Exercises. I use as a model my (limited) understanding of how art classes work: the sketch as a low-stakes way to test out a composition, the responsibility of the instructor to provide a subject—landscape or still life or naked body.

  • Visualizing. I normally don’t do more than mention the option to use graphic organizations as aids to brainstorming, but I’d like to try them out more in class (inspired by the iPad app iThoughts I recently downloaded). Also I’ve been interested to read in Jody Shipka’s Toward a Composition Made Whole about asking students to draw “visual representations of the processes they employed while producing a work of their own” (58).
  • The collage. A basic “form” of creativity involves assembling smaller pieces into some whole, so I’d ask students to play with some fragmentary writing (cf. Peter Elbow’s “Collage: Your Cheatin’ Art” ). As a sample of a fragmentary literacy narrative, see John Walter’s response to his own assignment: “The Making of a Technorhetorician.” Priscilla Long’s “Genome Tome” is another example that comes to mind; in the documentary genre, I’ve also shown students Errol Morris’s documentary Fast, Cheap, and Out of Control, which is a challenging exercise in making connections.
  • Fitting to a form. Whether it’s trying to write a sonnet or a blog post, I’ve been convinced for a long time about the generative power of form, so I’d like to give my students the opportunity to experience that through exercises of some sort, which might evolve into more finished work.
  • Analogies. I’d like to develop some analogy-exercises that show students how to move from that first creative leap of metaphor to a more analytical consideration of how and why the analogy works (or doesn’t). What other activities are like writing? How? Is a school like a factory? Should it be?
  • Multimodal possibilities?  I’ve assigned a photo essay the past two semesters as a companion piece to a more traditional argument; I’d like to further explore possibilities of incorporating words, sounds, and images, which I think might help to introduce an element of play and to break down some of the fear-factor.
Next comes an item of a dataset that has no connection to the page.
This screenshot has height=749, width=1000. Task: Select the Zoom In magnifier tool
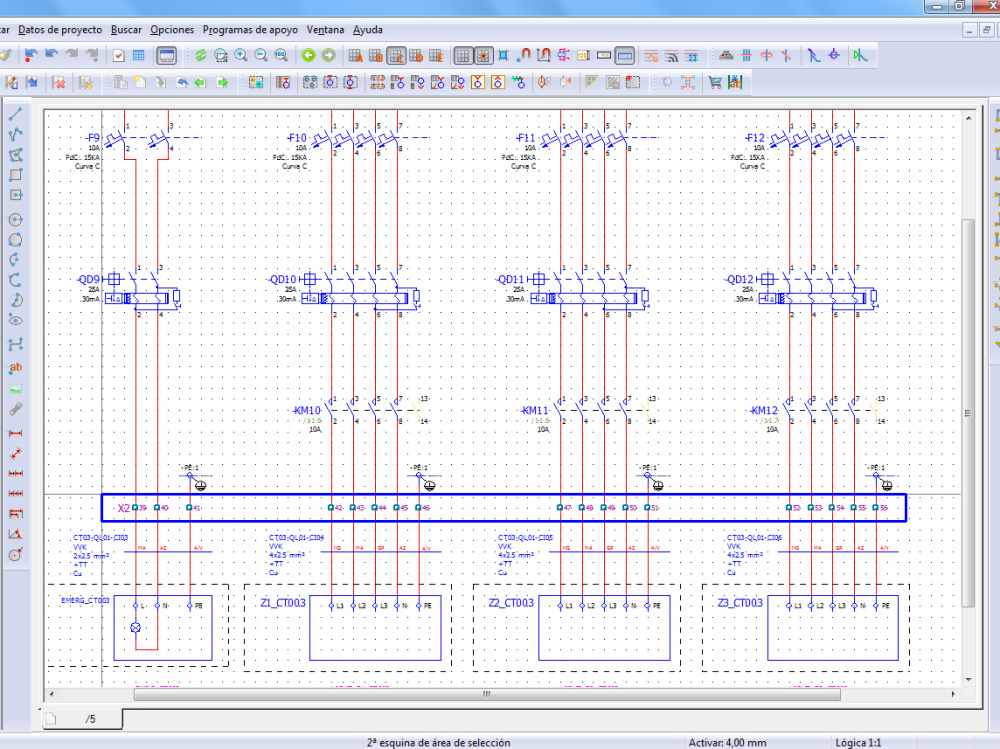click(240, 55)
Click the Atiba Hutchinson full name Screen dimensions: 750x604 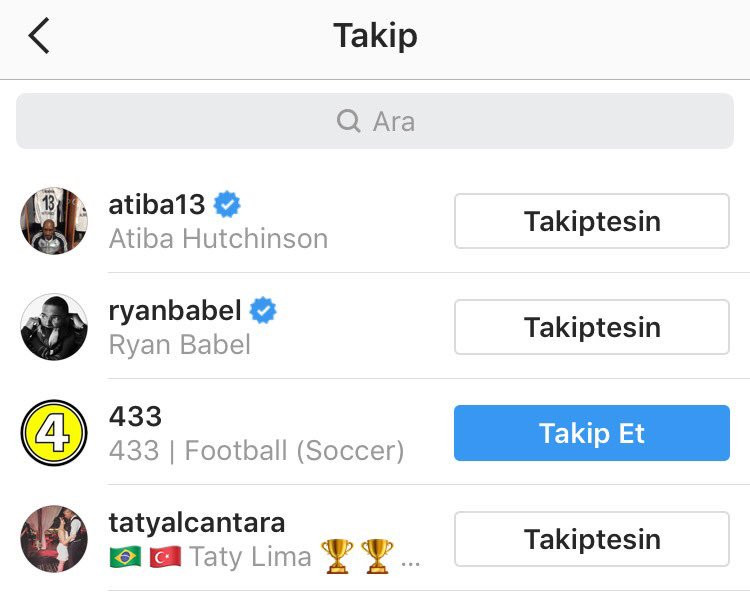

One question has occurred to me this past week or so: could this approach I’m playing with be in some sense an adaptation of Elizabeth Wardle and Doug Downs’s WAW curriculum? Can I convince myself it’s not, to be politically incorrect, “dumbed-down” WAW?

As always, I’d welcome any suggestions, whether of resources that might fit this approach or questions about whether this framework is appropriate or workable for FYC.